[Items from a data source]
*** Begin section ***

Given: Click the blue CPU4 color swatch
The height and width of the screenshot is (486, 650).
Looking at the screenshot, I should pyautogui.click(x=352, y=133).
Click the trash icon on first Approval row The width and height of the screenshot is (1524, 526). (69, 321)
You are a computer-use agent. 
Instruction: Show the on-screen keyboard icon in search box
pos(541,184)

*** End section ***

**EXERCISE DETAILS**
Produce an exact transcription of the lines from the one containing "Click the trash" through the end of the records, both included, and no other lines.

**WRITTEN SOLUTION**
Click the trash icon on first Approval row The width and height of the screenshot is (1524, 526). (69, 321)
You are a computer-use agent. 
Instruction: Show the on-screen keyboard icon in search box
pos(541,184)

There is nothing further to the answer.